New York City has been hit harder by COVID than other U.S. cities, but there are some powerful forces working in its favor. The Partnership for New York just released data showing that only 10% of office workers have returned to their offices. Subway ridership remains 70% lower than pre-pandemic levels; LIRR and Metro-North remain 76% and 80% lower, respectively. Compare that to peer cities where average building occupancy is up nearly 25% since we went into lockdown, according to Kastle Systems. It is clear that New York will need to make up significant ground.

 

Consider the impact on downtown Central Business Districts like Midtown and the Financial District. These are places with more workers than residents, where daytime pedestrian traffic consists of workers grabbing a quick lunch, running errands, or heading to meetings. With fewer office workers, many of the businesses that rely on these employees will not be able to survive.

 

We cannot assume a wholesale return of office workers to pre-pandemic levels. According to the Partnership for New York, 56% of employers expect that employees will continue to work remotely at least part of the time.
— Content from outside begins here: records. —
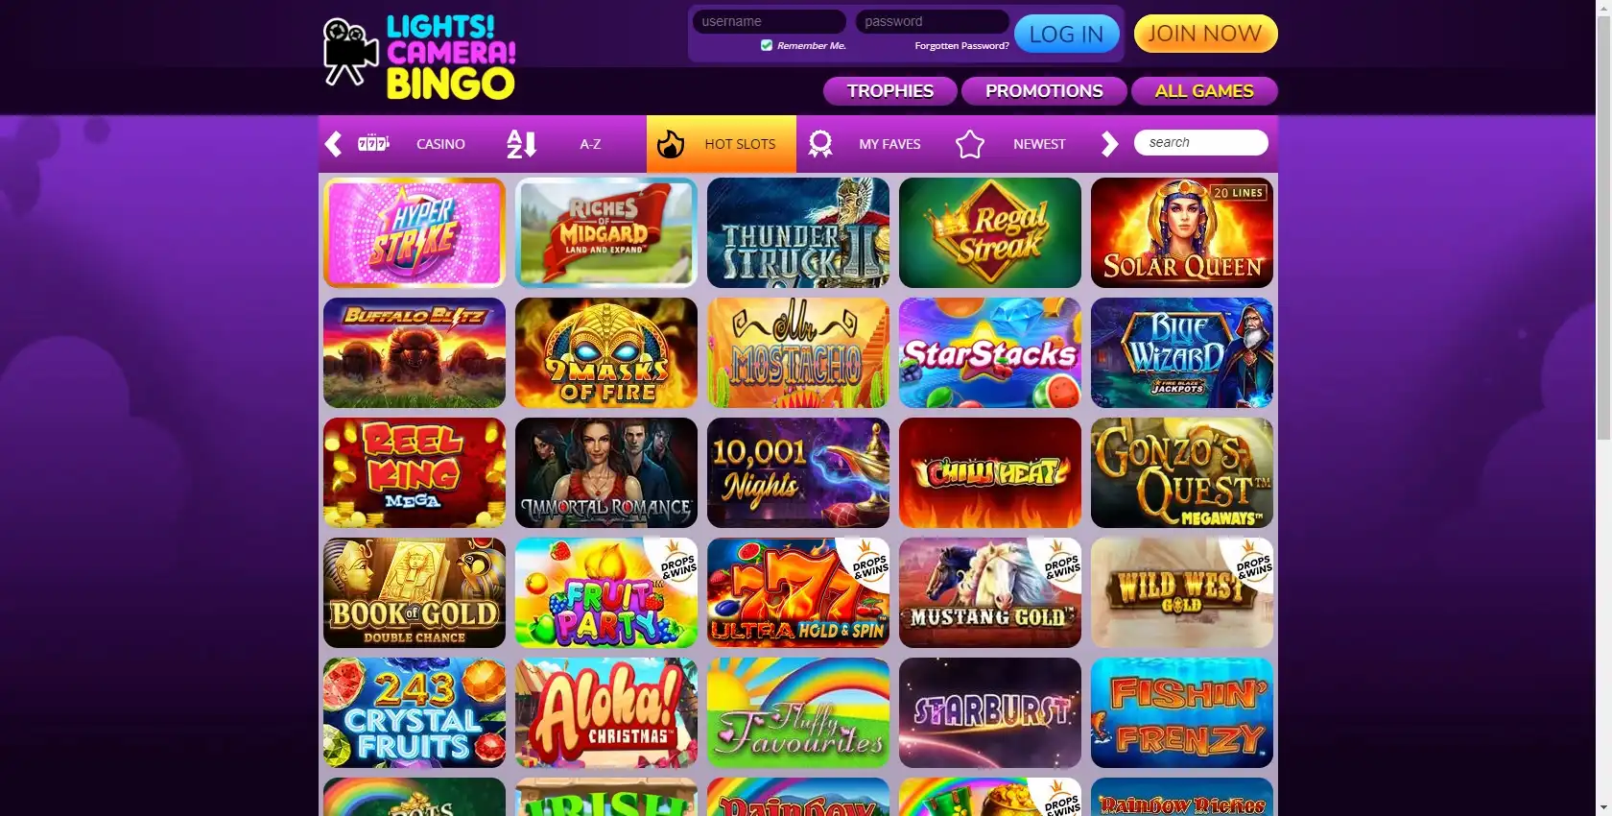Click the Newest star icon

(970, 144)
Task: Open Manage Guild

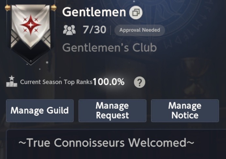Action: point(40,111)
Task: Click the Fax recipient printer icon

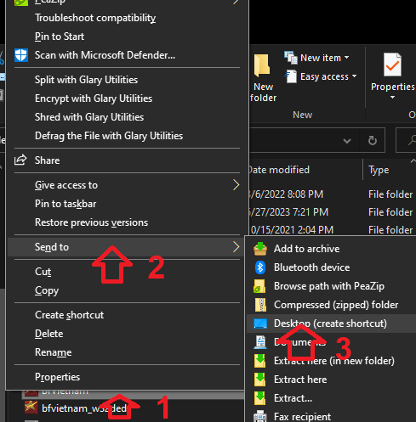Action: [260, 417]
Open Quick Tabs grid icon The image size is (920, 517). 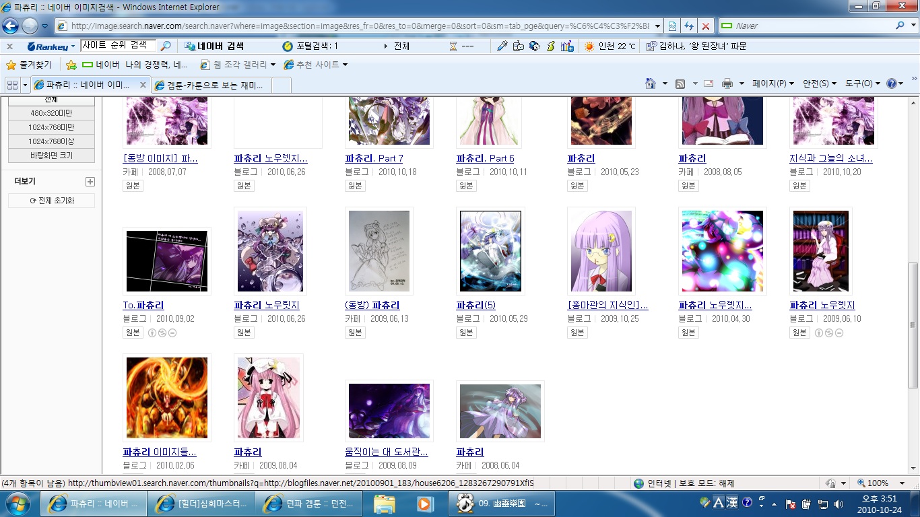pos(12,85)

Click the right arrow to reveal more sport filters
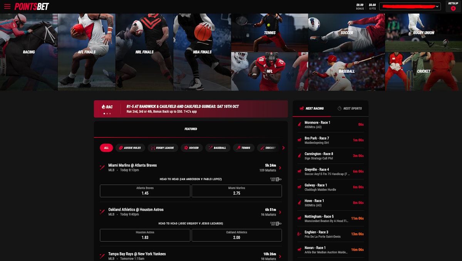(x=284, y=148)
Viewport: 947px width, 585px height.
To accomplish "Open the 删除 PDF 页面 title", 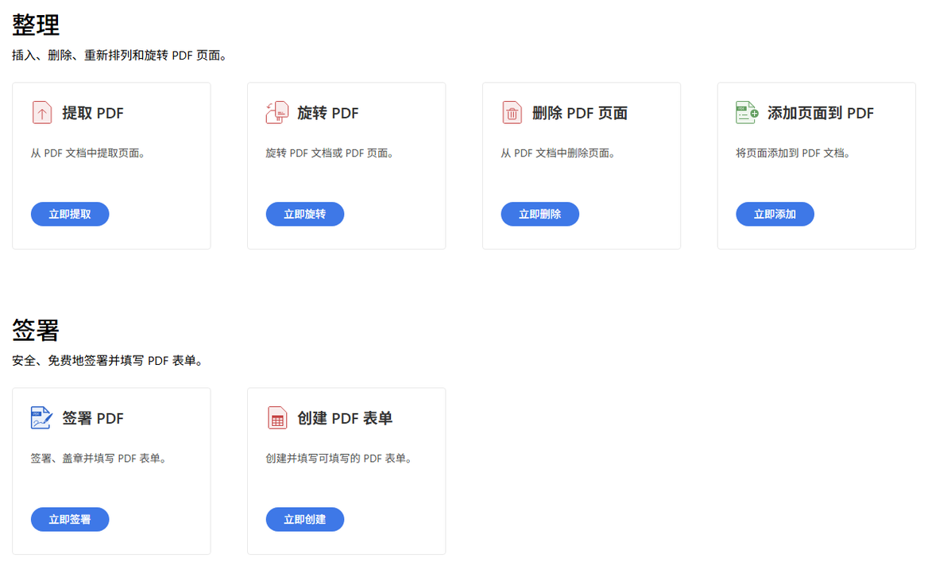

PricewaterhouseCoopers (PwC) found that 87% of executives expect to make changes to their corporate real estate strategy over the next 12 months, including “consolidating office space in premier locations.” Even if a small portion of those prognostications holds true, the consequences will be significant. Fitch Ratings found that when office workers work from home as little as one-and-a-half days per week, only 4.4% of loans backed by single office properties retain their rating.

 

Yet CEOs are not universal in their desire to fully embrace remote work. Tech companies are among those that continue to sign leases in key office markets, including New York. And younger, less-experienced workers still want to be in an office:  PwC found that 30% of those with the least amount of professional experience (0-5 years) prefer being remote no more than one day a week. As long as companies need young workers, meeting their needs will be important.

 

Ambitious young people want access to decision-makers and mentors. They also are likely to have roommates and live in smaller quarters, making the office a necessary reprieve. Another driver is perhaps more visceral. Young people seek what humans have always sought: connections and relationships. This is where cities like New York have a distinct advantage.

 

How can urban policymakers seize that advantage? We can lean into what makes New York a place where young people want to live and congregate.  That requires reimagining and transforming public space to promote connection. Vancouver has done this by turning alleyways into brightly painted spaces with basketball courts and foosball tables. In Montreal, musical swing sets created an adult playground in Quartier des Spectacles, that city’s version of Times Square.

 

We can support our Business Improvement Districts to program the space they have, so that young workers encounter activities the minute they leave their buildings. We can support the faltering cultural and arts organizations, music, and nightlife that have suffered during the pandemic.

 

Young workers are eager to get to the city and experience the energy of it all — and it’s this instinct that will ultimately reinvigorate our business districts.